That's, uh, not much of a game though, is it? 

The goal with heeling games is not to teach your dog to heel, or at least not directly. I'm assuming that if you're in this thread looking at heeling games, you _know_ how to teach a basic left-side heel and your dog knows how to do that too.

The goal is to make heeling really _really_ fun, such that your dog LOVES to heel. The purpose of heeling games is to encourage the dog to find the activity intrinsically rewarding (important during competition, when you have access to neither external rewards nor corrections!) and to present a sparkling, happy, precise picture in the ring.

Heeling can be either the most boring or the most fun thing a dog does in the ring (well, _one_ of them anyway, depending on what sort of ring you're in!). If you teach it right, with lots of games, you get the latter result. That's what I'm after, and straight slow lines on a shortened leash won't get me there.


----------



## Merciel (Apr 25, 2013)

So I've been playing around with opposition reflex games for about a week now, and while I'm still very much developing my own skill and fluency in the technique, our early results are promising for Pongu and... not so much with Crookytail.

——————————

• **WHAT IS ASKED**:
1) According to the heeling games thread, during what setting does a handler have access to neither external rewards nor corrections?
2) In the heeling games thread, repeat everything from "Heeling can be" down to "get me there.", word for word.
3) List every word the heeling games thread uses to describe the picture the dog should present in the ring.

• **Entries for text and element pointing**:

——————————

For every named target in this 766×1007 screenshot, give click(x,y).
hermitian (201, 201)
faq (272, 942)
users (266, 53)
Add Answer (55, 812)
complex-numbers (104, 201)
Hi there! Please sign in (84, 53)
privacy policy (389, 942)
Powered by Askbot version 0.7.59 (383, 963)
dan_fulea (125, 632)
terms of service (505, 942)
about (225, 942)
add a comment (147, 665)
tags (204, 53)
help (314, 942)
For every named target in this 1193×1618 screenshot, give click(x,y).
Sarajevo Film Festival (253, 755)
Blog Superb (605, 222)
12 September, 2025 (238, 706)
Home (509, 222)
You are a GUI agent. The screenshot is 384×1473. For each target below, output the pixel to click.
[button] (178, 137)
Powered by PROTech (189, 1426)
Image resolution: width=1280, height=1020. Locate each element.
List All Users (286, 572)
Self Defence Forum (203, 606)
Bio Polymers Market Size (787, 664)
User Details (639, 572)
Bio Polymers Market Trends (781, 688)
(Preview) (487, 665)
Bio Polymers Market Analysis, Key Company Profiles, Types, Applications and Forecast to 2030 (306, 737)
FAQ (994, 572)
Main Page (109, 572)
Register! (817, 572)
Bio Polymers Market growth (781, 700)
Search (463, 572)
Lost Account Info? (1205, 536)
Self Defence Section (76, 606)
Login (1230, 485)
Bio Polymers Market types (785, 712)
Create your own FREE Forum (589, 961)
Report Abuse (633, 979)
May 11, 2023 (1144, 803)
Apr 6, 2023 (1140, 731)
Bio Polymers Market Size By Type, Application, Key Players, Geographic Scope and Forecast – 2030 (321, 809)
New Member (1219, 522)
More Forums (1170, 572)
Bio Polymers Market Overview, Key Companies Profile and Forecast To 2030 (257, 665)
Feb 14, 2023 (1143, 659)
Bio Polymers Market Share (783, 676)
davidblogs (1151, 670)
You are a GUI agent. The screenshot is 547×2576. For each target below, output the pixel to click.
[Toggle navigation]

——————————

• **ANSWERS IN ORDER**:
1) During competition.

2)
Heeling can be either the most boring or the most fun thing a dog does in the ring (well, _one_ of them anyway, depending on what sort of ring you're in!). If you teach it right, with lots of games, you get the latter result. That's what I'm after, and straight slow lines on a shortened leash won't get me there.

3) sparkling, happy, precise